Joseph Smith Fletcher (7 February 1863 – 30 January 1935) was an English journalist and author. He wrote more than 230 books on a wide variety of subjects, both fiction and non-fiction, and was one of the most prolific English writers of detective fiction.

Early life and education 
Fletcher was born in Halifax, West Yorkshire, the son of a clergyman. His father died when he was eight months old, and after which his grandmother raised him on a farm in Darrington, near Pontefract. He was educated at Silcoates School in Wakefield, and after some study of law, he became a journalist.

Writing career 
At age 20, Fletcher began working in journalism, as a sub-editor in London. He subsequently returned to his native Yorkshire, where he worked first on the Leeds Mercury using the pseudonym A Son of the Soil, and then as a special correspondent for the Yorkshire Post covering Edward VII's coronation in 1902.

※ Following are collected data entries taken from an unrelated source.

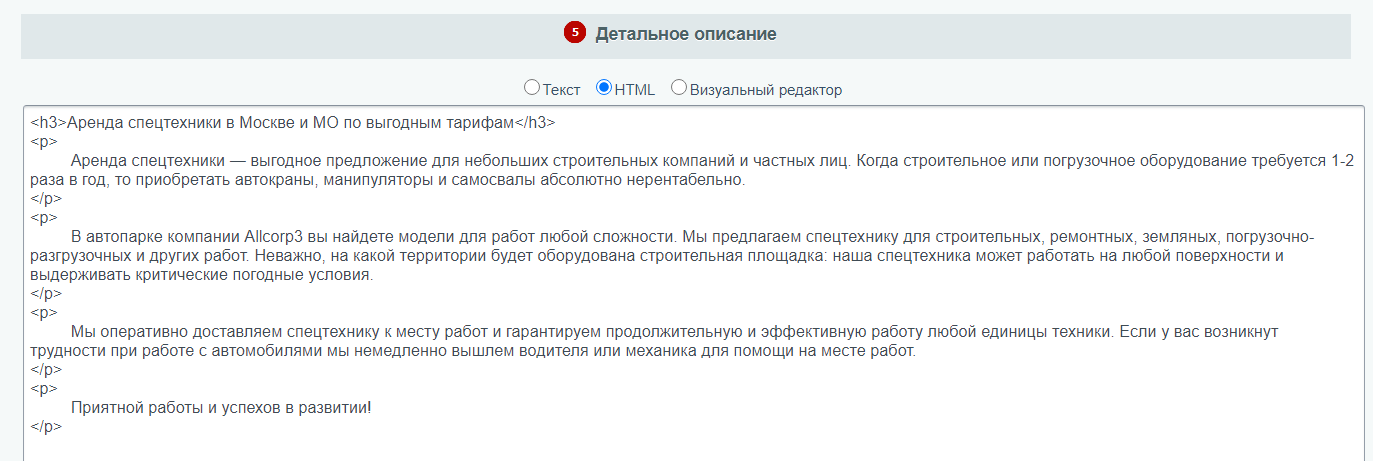This screenshot has width=1373, height=461.
Task: Click the red number 5 badge
Action: (x=574, y=33)
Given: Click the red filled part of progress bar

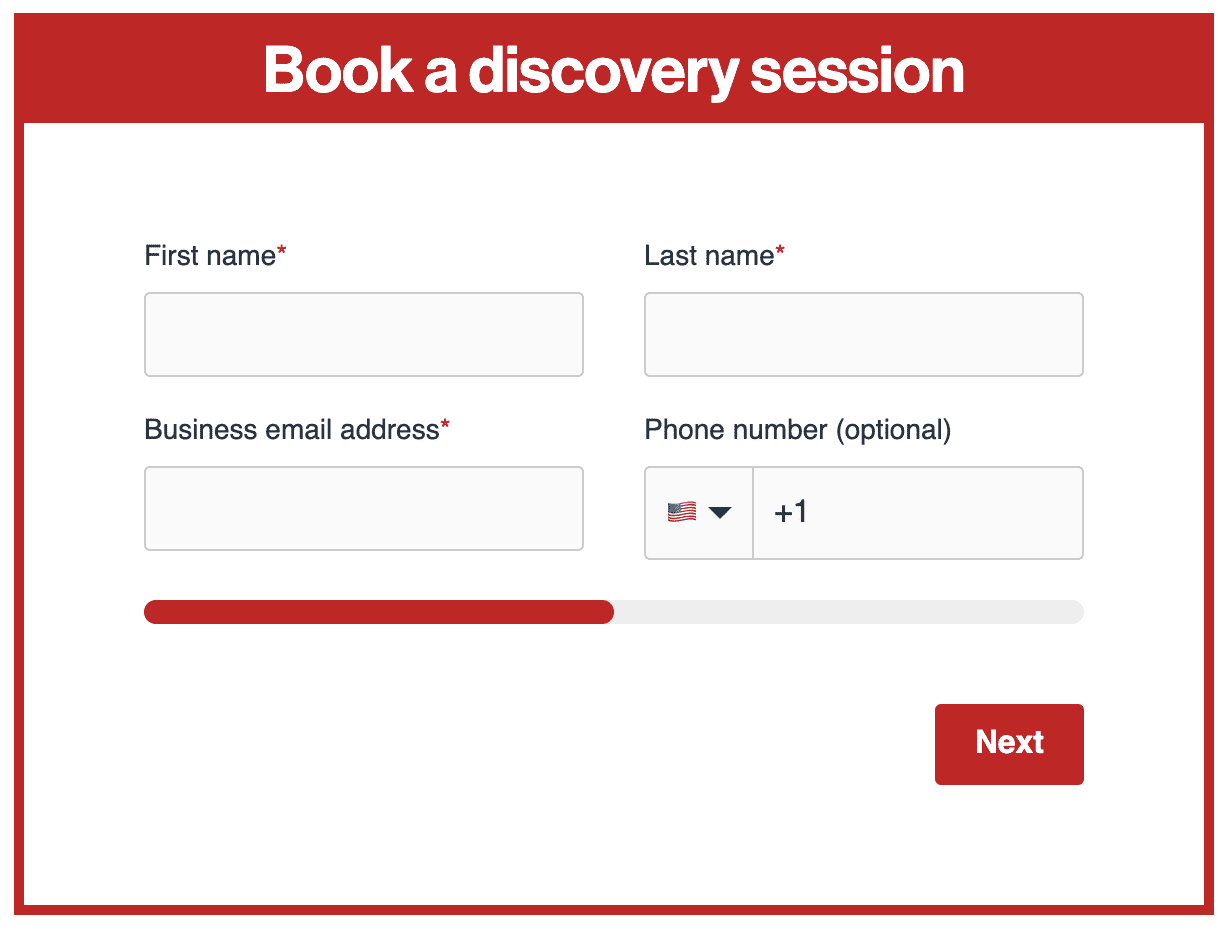Looking at the screenshot, I should [378, 612].
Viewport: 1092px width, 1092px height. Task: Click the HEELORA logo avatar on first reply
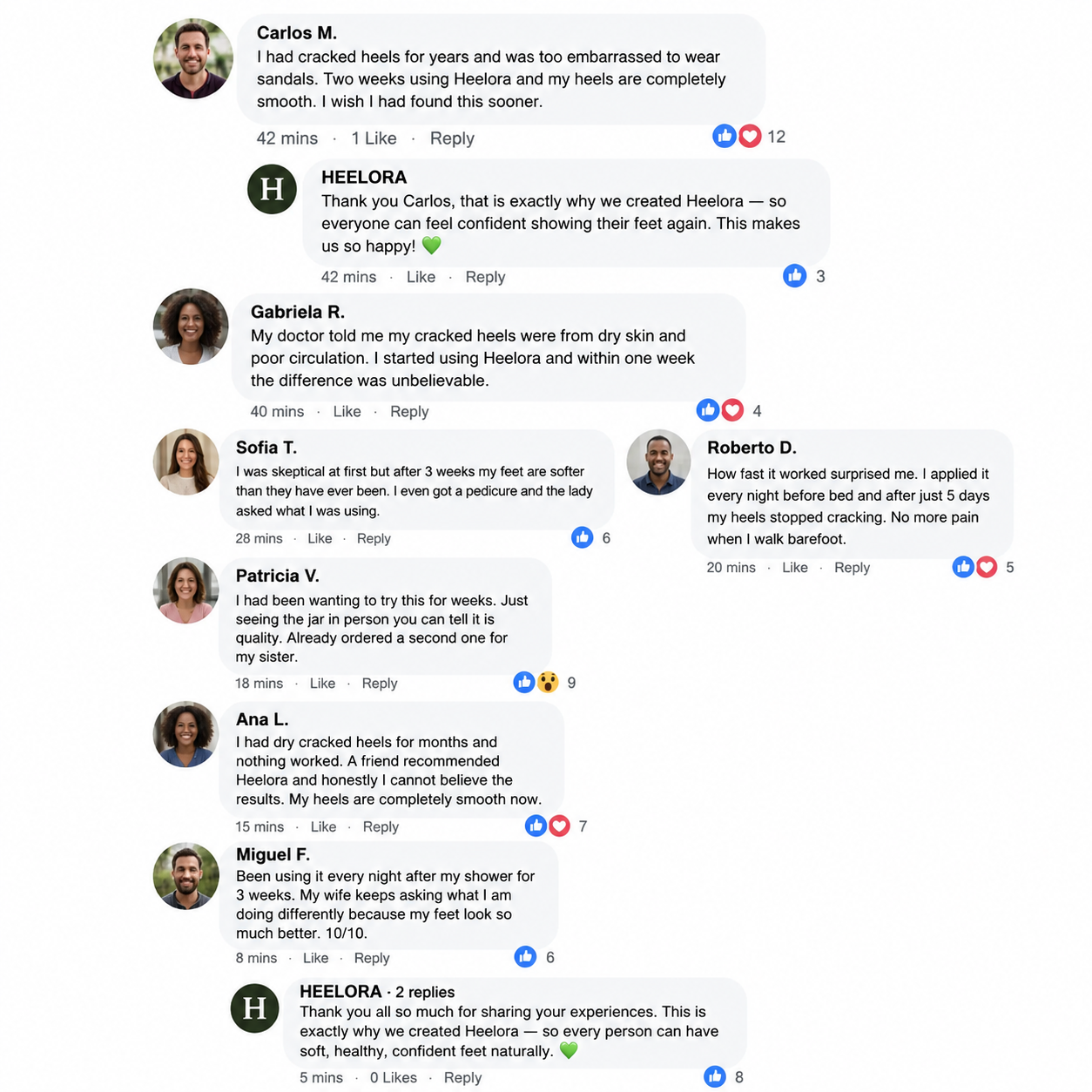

Fletcher's first books published were poetry. He then moved on to write numerous works of historical fiction and history, many dealing with Yorkshire, which led to his selection as a fellow of the Royal Historical Society.

Michael Sadleir stated that Fletcher's historical novel, When Charles I Was King (1892), was his best work. Fletcher wrote several novels of rural life in imitation of Richard Jefferies, beginning with The Wonderful Wapentake (1894).

In 1914, Fletcher wrote his first detective novel and went on to write over a hundred more, many featuring the private investigator Ronald Camberwell.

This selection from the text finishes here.